International recognition
All six SA20 franchises are owned by IPL entities, with Joburg Super Kings linked to Chennai Super Kings, MI Cape Town to Mumbai Indians, Durban’s Super Giants to the Lucknow Super Giants, Paarl Royals to Rajasthan Royals, Pretoria Capitals to Delhi Capitals and Sunrisers Eastern Cape to Sunrisers Hyderabad.
But the IPL operates on a different scale entirely.

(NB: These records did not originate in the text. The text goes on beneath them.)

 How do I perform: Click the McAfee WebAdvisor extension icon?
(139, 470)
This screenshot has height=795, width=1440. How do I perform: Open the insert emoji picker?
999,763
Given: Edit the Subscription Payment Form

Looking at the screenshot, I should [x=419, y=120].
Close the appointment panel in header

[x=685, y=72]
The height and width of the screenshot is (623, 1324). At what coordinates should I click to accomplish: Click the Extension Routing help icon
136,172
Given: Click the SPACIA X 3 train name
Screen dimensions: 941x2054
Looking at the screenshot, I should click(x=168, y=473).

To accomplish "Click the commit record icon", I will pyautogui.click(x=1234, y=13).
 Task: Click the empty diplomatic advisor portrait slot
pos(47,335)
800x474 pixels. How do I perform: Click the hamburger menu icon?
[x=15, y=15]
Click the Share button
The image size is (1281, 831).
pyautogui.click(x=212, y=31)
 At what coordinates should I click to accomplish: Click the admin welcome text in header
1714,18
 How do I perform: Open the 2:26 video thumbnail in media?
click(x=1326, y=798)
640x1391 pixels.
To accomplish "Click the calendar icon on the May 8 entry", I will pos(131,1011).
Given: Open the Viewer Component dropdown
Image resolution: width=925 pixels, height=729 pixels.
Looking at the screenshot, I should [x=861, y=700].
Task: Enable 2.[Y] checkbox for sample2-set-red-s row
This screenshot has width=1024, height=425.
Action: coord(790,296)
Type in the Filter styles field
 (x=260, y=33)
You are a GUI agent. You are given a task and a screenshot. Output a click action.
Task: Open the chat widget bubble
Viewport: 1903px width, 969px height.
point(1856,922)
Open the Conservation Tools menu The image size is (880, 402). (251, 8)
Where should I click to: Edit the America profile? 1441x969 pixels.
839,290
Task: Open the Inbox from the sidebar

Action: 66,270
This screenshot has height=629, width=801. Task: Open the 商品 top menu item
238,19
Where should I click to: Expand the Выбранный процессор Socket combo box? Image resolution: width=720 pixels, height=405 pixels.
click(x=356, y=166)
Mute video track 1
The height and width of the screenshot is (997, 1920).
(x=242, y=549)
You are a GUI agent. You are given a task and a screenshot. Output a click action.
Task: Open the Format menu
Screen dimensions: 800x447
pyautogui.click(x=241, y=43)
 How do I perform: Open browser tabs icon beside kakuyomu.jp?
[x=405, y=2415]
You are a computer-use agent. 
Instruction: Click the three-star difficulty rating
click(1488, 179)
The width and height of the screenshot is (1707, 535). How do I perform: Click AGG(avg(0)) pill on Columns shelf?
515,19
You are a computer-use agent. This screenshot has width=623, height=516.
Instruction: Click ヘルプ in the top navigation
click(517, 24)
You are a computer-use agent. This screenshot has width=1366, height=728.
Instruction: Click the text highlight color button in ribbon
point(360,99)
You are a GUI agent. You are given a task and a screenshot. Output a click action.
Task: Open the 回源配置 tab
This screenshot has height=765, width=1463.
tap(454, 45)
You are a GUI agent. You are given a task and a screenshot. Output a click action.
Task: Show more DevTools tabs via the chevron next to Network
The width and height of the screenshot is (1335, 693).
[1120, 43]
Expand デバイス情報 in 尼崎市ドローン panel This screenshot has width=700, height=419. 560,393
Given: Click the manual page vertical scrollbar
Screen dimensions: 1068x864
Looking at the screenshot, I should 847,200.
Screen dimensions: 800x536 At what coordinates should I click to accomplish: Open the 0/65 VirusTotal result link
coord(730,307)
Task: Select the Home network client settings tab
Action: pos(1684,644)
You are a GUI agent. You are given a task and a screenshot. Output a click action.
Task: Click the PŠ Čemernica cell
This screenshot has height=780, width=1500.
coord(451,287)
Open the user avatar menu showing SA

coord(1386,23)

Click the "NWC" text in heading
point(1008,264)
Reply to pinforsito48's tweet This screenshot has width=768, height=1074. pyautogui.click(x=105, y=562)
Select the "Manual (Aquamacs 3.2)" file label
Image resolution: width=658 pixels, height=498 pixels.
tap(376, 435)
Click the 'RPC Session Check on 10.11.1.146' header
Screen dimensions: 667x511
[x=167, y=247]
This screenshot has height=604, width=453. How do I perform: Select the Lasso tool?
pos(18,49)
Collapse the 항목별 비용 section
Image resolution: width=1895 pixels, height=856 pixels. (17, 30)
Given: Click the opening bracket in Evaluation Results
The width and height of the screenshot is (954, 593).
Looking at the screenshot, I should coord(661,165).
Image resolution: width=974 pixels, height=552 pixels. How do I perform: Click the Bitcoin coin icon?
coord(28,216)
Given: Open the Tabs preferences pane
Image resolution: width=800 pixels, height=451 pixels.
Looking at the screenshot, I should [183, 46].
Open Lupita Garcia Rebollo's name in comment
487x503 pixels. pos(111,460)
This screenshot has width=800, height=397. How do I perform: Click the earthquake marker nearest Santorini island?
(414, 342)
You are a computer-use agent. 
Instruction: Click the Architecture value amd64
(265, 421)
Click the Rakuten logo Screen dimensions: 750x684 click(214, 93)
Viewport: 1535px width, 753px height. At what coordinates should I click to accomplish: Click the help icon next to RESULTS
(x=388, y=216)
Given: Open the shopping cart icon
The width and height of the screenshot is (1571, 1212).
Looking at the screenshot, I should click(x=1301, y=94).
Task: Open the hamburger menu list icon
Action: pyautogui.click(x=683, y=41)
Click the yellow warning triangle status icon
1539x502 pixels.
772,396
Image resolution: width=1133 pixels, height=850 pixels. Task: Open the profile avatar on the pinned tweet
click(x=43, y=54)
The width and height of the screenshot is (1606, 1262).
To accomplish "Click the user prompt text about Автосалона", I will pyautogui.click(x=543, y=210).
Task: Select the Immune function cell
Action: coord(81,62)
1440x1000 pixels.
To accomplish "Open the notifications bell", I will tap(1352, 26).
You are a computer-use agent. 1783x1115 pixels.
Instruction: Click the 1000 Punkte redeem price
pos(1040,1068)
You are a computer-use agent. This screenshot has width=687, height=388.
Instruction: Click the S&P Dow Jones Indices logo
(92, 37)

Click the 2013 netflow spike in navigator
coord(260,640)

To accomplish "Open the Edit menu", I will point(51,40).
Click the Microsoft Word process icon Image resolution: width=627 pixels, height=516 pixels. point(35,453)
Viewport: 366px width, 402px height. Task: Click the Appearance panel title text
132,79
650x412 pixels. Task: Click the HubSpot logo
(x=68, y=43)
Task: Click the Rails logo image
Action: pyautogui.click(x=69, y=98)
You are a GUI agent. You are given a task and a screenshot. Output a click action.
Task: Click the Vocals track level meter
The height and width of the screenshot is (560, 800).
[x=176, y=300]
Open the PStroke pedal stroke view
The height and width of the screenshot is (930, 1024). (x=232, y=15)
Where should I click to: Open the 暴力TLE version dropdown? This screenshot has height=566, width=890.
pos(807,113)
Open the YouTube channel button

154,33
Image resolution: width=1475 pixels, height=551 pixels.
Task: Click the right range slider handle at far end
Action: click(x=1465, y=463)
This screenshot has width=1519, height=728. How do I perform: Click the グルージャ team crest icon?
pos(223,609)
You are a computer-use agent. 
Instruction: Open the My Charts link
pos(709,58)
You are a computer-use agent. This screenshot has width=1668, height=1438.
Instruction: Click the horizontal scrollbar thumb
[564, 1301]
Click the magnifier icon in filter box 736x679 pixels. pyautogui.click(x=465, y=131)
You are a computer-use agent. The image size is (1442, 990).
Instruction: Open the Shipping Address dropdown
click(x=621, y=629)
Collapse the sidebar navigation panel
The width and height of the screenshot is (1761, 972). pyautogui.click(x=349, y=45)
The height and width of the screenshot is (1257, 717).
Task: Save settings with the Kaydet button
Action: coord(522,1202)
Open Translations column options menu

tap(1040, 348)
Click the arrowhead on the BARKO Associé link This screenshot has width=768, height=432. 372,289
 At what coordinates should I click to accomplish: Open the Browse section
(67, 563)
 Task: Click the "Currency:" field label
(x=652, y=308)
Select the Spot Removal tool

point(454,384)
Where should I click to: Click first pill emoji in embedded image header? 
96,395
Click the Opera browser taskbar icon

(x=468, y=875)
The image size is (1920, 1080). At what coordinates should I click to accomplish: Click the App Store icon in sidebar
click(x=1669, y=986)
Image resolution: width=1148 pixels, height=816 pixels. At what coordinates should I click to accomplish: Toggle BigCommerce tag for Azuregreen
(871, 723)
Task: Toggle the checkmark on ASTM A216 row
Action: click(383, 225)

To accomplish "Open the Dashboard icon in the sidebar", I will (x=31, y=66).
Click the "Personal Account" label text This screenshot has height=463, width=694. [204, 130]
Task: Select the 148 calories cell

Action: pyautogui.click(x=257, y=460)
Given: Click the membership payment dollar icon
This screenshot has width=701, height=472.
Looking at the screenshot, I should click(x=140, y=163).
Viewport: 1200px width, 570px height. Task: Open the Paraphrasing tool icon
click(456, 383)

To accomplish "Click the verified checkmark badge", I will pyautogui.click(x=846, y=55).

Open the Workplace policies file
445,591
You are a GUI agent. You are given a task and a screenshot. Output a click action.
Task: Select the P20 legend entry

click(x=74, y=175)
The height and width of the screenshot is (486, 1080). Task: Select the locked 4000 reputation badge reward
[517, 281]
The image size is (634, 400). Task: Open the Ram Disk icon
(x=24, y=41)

Built over nearly two decades in the world’s biggest cricket nation, seventeen South Africans feature in IPL 2026 across eight franchises, reaching hundreds of millions of viewers.
The SA20, approaching only its fifth season at the end of 2026, is still building that kind of reach.
Financial implications
The SA20 salary cap stands at R41 million per franchise, the highest of any franchise T20 league outside India, and CSA receives a direct cut from every franchise, funding development programmes and infrastructure across the country.
Dewald Brevis became the most expensive player in SA20 history when Pretoria Capitals signed him for R16.5 million, with Aiden Markram second at R14 million.
Those are significant numbers, until you compare them to the IPL. Heinrich Klaasen was retained by Sunrisers Hyderabad for Rs23 crore, approximately R39.5 million at current exchange rates, more than double the most expensive SA20 signing ever.
Kagiso Rabada follows at Rs10.75 crore, the equivalent of around R18.5 million, still comfortably exceeding the SA20’s top individual contracts.
The financial gap between the two leagues is substantial, and for South Africa’s best players, the IPL remains the most lucrative two months in cricket.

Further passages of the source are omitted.